== WHAT YOU HAVE TO DO ==
Output the entries exactly as they appear. Pictures should not be included.

== INPUT DATA ==
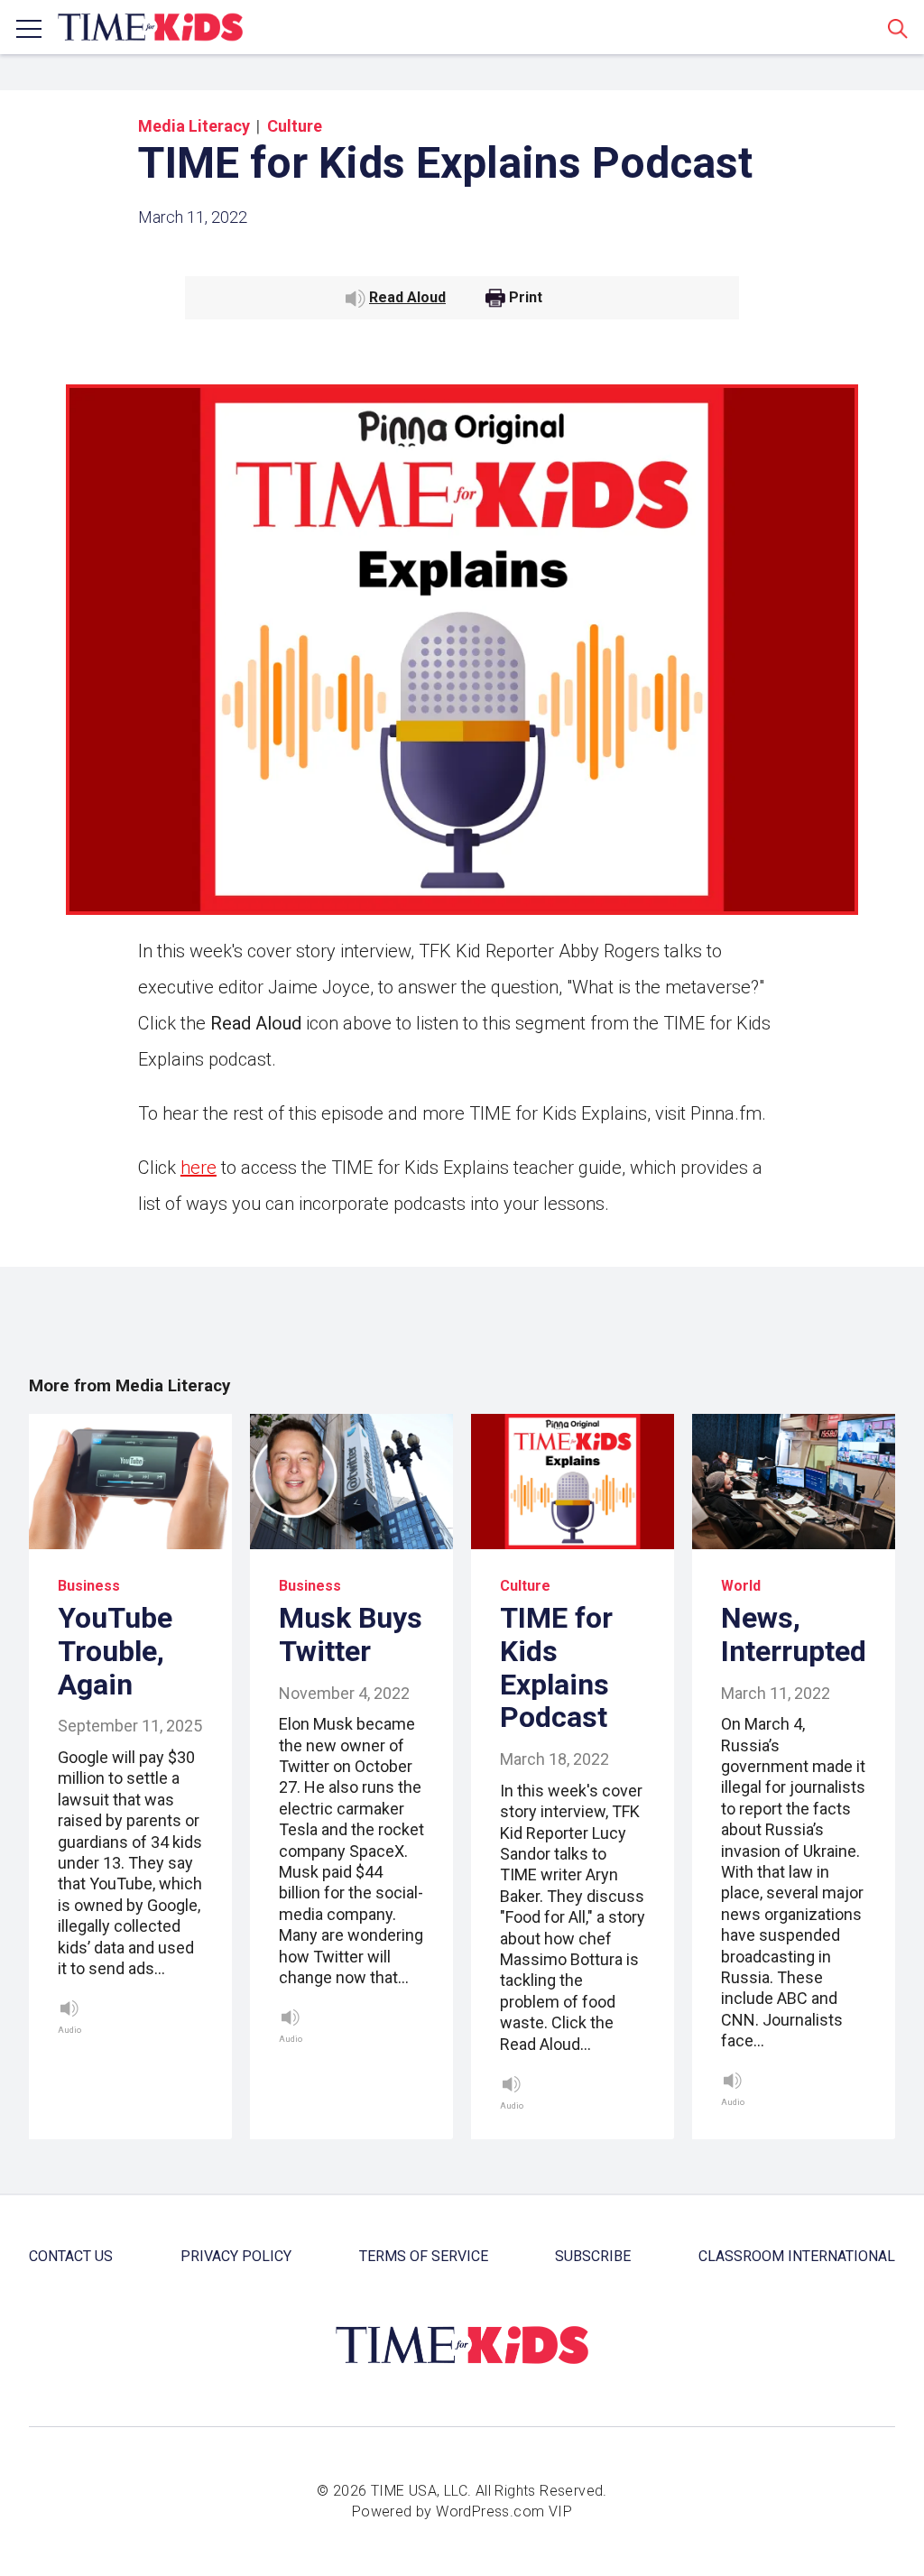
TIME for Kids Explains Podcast (556, 1667)
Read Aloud (407, 297)
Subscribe (593, 2256)
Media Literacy (194, 125)
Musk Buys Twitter (350, 1634)
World (741, 1585)
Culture (294, 125)
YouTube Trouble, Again (115, 1651)
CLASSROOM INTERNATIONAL (796, 2256)
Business (89, 1585)
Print (525, 298)
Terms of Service (423, 2256)
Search (898, 28)
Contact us (71, 2256)
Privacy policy (235, 2256)
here (198, 1167)
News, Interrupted (793, 1634)
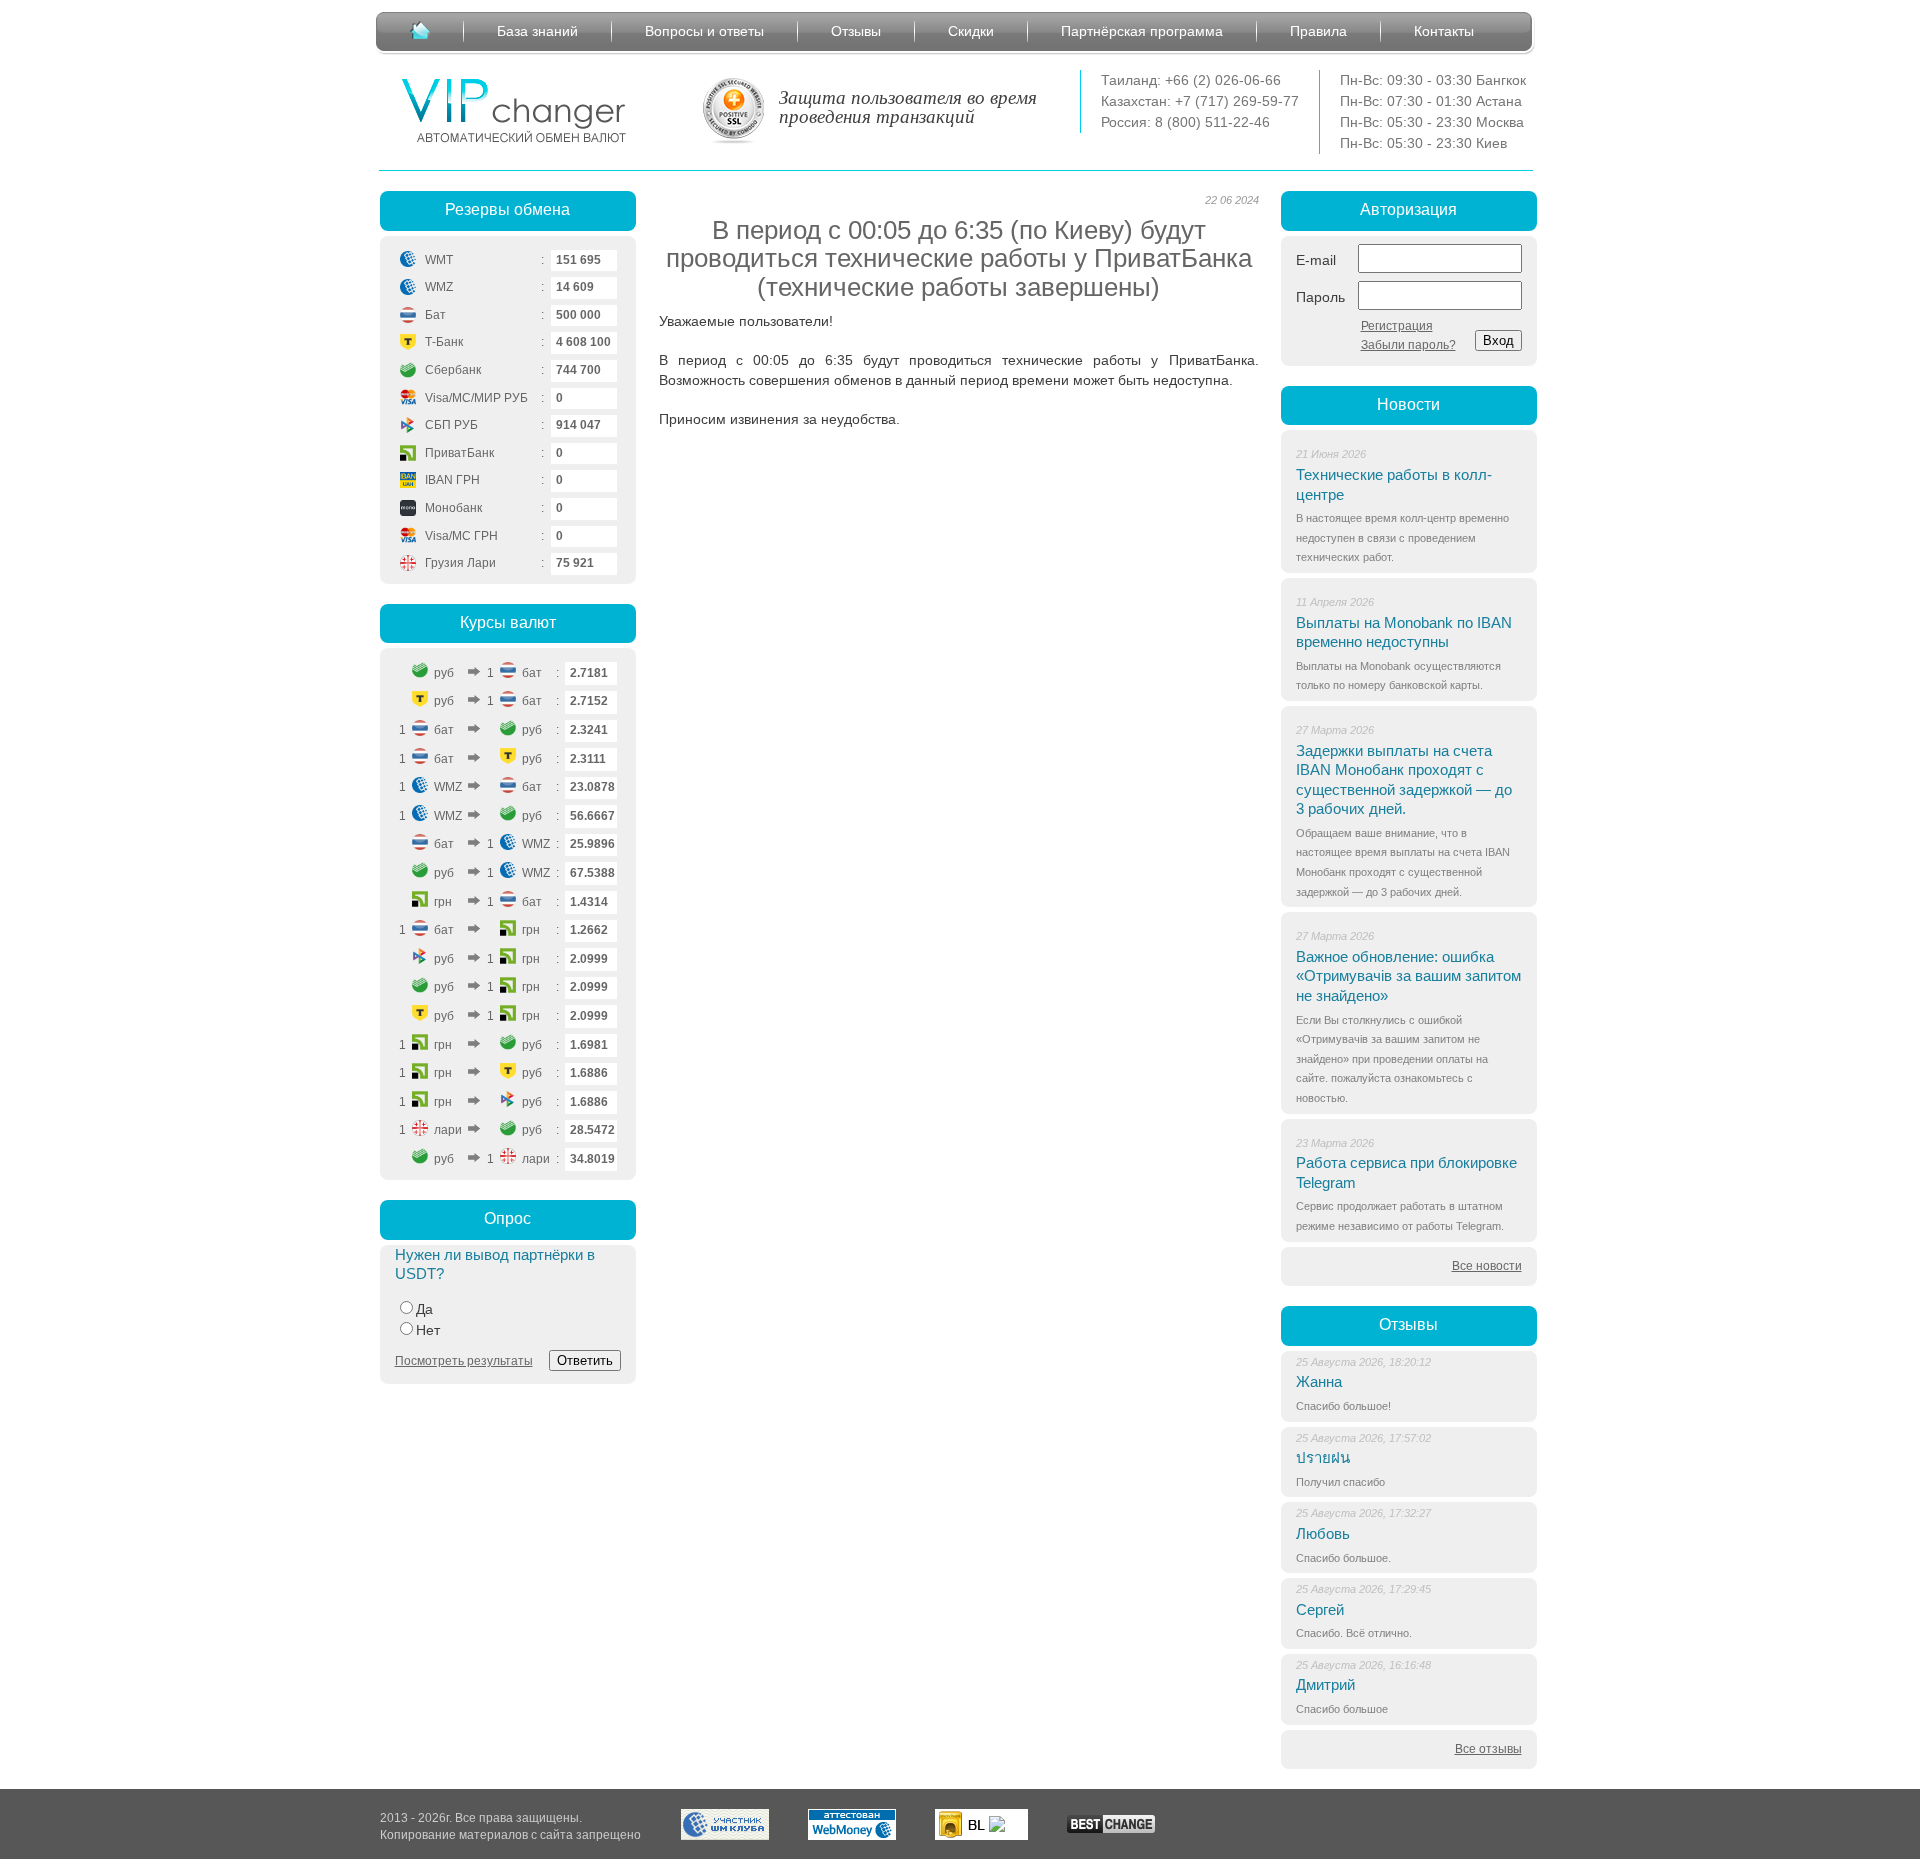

== TASK SOLUTION ==
TIME for Kids Explains Podcast (556, 1667)
Read Aloud (407, 297)
Subscribe (593, 2256)
Media Literacy (194, 125)
Musk Buys Twitter (350, 1634)
World (741, 1585)
Culture (294, 125)
YouTube Trouble, Again (115, 1651)
CLASSROOM INTERNATIONAL (796, 2256)
Business (89, 1585)
Print (525, 298)
Terms of Service (423, 2256)
Search (898, 28)
Contact us (71, 2256)
Privacy policy (235, 2256)
here (198, 1167)
News, Interrupted (793, 1634)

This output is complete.